La Diócesis de Stella Maris, en la República Dominicana, celebró por primera vez la ordenación sacerdotal de dos nuevos presbíteros este sábado 18 de abril: Víctor Manuel Acosta Sánchez y Jesús Alberto de la Cruz Familia.

La misa, presidida por el obispo diocesano Mons. Manuel Antonio Ruiz, tuvo lugar en la catedral local, la cual se vio colmada por familiares, amigos, religiosos y cientos de fieles.

Un hito para la nueva diócesis

Mons. Ruiz destacó la importancia del evento, señalando que "Este día es muy especial, no sólo para estos dos diáconos que van a ser ordenados presbíteros, sino que hoy se estrena esta diócesis Stella Maris con sus primeros sacerdotes ordenados acá". El prelado enfatizó el compromiso de los nuevos sacerdotes como pioneros, afirmando que "son los primeros y son aquellos que todo el mundo va a mirar".

La Diócesis de Stella Maris fue creada en agosto de 2025 por el Papa León XIV, quien designó a Mons. Ruiz como su primer obispo. En la concelebración eucarística también participaron Mons. Benito Ángeles, Obispo Emérito de Santo Domingo, y Mons. Jesús Castro, Obispo de Higüey.

El llamado al servicio pastoral

En su homilía, el obispo Ruiz recordó la figura del buen pastor que da la vida por sus ovejas, motivado por el amor y no por la recompensa. Instó a los nuevos sacerdotes a llevar la buena noticia y a sanar los corazones desgarrados, subrayando que "La tarea es grande y qué bueno que la gente nos llame curas, porque tenemos el compromiso de curar esas almas y esos corazones".

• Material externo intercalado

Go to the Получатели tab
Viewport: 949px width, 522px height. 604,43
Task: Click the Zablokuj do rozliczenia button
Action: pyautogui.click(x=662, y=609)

El obispo también hizo un llamado a los fieles, pidiéndoles que cuiden y recen por sus sacerdotes. "Cuiden a sus sacerdotes, en todo momento ayudarlos a ser buenos sacerdotes", expresó.

Reflexiones sobre el ministerio sacerdotal

Mons. Ruiz alentó a los ordenandos a evitar la rutina en la celebración de los sacramentos, a renovarse cada día en la oración y a mantener las "cuatro cercanías" mencionadas por el Papa Francisco: con Dios, con el obispo, con los demás sacerdotes y con los fieles.

Recordando las palabras de San Agustín, describió al sacerdote como "una lámpara de barro, una lámpara de barro y frágil, limitado, pecador pero la luz que porta esa lámpara de barro no es la suya, es la de Jesucristo".